Unemployment in today’s recession compared to the global financial crisis

By Ippei Shibata

There has been much discussion in recent months about how workers who transitioned to working from home— and those who were deemed ‘essential’— are less affected by the layoffs and job losses brought on by lockdowns than workers in “social” jobs that require closer human interaction (e.g. restaurant workers). However, our new IMF staff research suggests that this does not tell the full story.

In particular, we find that while teleworkable jobs are indeed more secure than non-teleworkable occupations during the current pandemic-related recession, this pattern has also been observed during the Global Financial Crisis of 2007–09—meaning that something more than pandemic-related restrictions is at play.

IMF

How do skills impact job security?

As the chart shows, unemployment has increased less for teleworkable occupations during both recessions. This pattern suggests that people in teleworkable occupations tend to keep their jobs not only because they satisfy the need for social distancing and other novel requirements of the current pandemic, but also because such people tend to be more highly-skilled and educated— and hence less vulnerable to recessions.

The paper also finds that essential jobs have been less affected, not only during the current recession but also during the Global Financial Crisis. On the other hand, while social jobs have been severely affected during the current recession, they were indeed less affected during the Global Financial Crisis.
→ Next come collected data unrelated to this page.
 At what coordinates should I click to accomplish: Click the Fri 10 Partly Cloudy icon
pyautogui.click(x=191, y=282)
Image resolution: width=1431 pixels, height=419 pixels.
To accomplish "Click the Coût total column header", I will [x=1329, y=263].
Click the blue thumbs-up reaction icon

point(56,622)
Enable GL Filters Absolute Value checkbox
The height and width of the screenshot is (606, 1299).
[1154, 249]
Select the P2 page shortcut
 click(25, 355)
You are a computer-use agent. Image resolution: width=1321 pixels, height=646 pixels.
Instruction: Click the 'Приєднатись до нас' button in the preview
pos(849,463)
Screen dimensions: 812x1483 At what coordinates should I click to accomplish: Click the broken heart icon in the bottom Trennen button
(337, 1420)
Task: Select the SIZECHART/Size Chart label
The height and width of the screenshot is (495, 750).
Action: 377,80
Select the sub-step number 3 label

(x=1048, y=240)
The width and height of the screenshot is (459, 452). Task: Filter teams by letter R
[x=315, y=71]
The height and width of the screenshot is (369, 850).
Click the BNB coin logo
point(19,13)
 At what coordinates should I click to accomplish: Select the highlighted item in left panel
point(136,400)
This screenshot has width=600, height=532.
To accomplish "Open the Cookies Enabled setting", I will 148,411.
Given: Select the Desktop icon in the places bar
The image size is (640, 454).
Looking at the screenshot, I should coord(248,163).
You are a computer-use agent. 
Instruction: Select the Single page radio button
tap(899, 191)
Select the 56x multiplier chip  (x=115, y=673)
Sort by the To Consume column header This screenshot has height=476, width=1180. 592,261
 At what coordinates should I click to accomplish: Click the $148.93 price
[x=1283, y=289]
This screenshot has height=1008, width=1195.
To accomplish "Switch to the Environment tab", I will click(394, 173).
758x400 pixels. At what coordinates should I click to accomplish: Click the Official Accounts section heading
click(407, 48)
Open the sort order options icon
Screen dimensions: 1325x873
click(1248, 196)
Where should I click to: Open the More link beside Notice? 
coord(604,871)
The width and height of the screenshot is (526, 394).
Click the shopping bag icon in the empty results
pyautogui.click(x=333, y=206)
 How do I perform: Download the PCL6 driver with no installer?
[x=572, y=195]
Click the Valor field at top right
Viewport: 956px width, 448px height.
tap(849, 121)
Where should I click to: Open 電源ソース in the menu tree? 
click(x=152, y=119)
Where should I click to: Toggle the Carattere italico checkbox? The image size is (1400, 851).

Our research also confirms some interesting observations regarding the distributional aspects of recessions. It finds that young and low-skilled workers have always been harmed more in recessions, while women and Hispanics are more severely affected during the current recession. Women, in particular, are more likely to work in industries and occupations that are being affected more severely during today’s recession. During both recessions, low-income workers have suffered more than top-income earners.